Is experience inequality, in every situation, always bad? There have been many discussions over the experience mechanics in PE and this question seems to be underlying all debates. Should all choices in a situation give the same or very similar experience? Many people seem to assume yes.
I've seen this reason: once people learn the 'most beneficial' way they will always do that. With onreadig this assumes that in every instance diplomacy or combat will offer greater rewards. This is not necessarily true. Potentially, sometimes combat could reward greater than diplomacy and the reverse. What about concurrent play throughs, some might ask? I don't think a game like PE should be designed from the point of restricting power gaming. Are people who want to role play the second run through aos a diplomat going to pick the combat solution because it "gave more rewards" last time? And if a person wants to play a sociopath who will do whatever it takes to get the best rewards, cool!
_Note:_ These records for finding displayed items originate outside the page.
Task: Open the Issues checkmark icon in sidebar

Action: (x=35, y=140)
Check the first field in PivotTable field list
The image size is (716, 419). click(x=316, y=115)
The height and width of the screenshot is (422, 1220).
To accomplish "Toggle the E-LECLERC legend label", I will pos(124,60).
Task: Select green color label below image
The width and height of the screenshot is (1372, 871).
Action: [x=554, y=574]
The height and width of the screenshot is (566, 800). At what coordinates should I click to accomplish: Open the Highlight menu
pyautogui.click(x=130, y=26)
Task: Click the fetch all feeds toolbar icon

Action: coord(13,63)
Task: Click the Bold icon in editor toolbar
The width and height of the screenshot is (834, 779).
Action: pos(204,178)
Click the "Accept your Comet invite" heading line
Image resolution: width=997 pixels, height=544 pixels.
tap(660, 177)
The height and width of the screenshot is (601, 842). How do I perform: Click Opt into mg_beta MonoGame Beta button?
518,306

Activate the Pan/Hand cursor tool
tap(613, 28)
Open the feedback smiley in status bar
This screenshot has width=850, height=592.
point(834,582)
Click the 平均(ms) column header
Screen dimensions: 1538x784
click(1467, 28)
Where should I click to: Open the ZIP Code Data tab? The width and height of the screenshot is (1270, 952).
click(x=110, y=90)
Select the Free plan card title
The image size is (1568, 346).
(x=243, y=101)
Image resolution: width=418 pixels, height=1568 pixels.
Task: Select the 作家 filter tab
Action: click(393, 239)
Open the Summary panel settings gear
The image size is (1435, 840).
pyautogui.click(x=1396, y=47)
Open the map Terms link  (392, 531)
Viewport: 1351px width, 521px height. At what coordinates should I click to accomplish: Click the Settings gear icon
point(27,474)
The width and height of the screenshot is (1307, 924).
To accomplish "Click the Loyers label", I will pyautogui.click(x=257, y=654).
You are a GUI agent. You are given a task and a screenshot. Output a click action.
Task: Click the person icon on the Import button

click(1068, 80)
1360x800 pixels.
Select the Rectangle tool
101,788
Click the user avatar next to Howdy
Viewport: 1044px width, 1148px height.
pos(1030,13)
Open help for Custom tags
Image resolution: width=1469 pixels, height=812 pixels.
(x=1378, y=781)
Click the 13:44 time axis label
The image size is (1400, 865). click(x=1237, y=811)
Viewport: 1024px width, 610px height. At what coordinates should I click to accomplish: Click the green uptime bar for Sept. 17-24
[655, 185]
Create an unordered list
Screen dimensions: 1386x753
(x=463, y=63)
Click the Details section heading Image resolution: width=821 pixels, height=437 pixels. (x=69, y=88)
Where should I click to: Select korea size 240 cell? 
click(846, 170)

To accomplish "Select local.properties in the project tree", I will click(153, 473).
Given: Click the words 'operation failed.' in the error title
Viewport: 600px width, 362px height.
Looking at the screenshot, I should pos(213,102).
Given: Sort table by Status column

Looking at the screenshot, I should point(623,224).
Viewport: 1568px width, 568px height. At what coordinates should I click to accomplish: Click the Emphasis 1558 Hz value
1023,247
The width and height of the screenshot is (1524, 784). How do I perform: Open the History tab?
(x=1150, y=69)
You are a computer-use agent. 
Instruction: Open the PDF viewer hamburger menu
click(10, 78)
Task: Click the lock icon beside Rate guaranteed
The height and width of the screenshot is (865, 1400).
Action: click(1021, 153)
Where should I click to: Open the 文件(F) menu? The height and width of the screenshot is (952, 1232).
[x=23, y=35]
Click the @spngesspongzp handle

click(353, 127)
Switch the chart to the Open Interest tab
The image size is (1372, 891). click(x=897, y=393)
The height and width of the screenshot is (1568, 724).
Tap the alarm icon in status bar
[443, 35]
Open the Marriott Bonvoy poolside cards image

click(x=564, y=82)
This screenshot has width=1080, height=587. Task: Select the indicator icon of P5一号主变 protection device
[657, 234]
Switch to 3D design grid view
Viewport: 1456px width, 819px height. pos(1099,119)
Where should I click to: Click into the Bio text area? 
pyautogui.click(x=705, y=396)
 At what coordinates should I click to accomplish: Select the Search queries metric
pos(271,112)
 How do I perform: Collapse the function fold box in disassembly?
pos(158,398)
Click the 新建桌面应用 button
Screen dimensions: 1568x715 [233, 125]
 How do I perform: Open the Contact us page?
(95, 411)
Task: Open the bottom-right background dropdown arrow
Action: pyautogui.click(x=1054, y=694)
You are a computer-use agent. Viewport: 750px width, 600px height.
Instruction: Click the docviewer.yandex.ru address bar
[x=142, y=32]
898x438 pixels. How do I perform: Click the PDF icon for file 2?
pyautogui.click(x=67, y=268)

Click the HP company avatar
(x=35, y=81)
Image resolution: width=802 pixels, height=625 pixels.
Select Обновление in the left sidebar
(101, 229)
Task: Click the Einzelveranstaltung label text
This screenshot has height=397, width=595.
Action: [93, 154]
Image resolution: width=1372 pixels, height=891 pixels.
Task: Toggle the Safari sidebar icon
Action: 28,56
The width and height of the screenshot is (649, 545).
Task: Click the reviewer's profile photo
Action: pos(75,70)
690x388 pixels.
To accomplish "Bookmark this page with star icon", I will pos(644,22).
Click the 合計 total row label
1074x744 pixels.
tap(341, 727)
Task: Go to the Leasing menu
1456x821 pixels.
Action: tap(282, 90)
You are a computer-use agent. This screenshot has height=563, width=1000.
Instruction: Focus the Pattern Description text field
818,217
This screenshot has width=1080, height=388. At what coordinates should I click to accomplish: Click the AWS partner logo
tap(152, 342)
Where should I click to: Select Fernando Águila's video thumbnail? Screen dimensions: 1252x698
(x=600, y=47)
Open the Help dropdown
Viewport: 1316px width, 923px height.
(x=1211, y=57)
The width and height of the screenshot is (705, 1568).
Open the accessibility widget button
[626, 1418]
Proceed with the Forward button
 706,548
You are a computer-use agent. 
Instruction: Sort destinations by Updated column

Ultimately to me it doesn't seem logical to say every possible solution to a problem gives the same amount of exp and I don't think it should; so long as throughout the entirety of the game we have enough rewarding options for each 'style' at various points. Sometimes a cunning diplomat -is- going to get more than an uncharasmatic, yet incredibly skilled, thief. Implementing a way for every style to get every reward leads to linear and restricted design.
Feel free to disagree with my reasoning and discuss.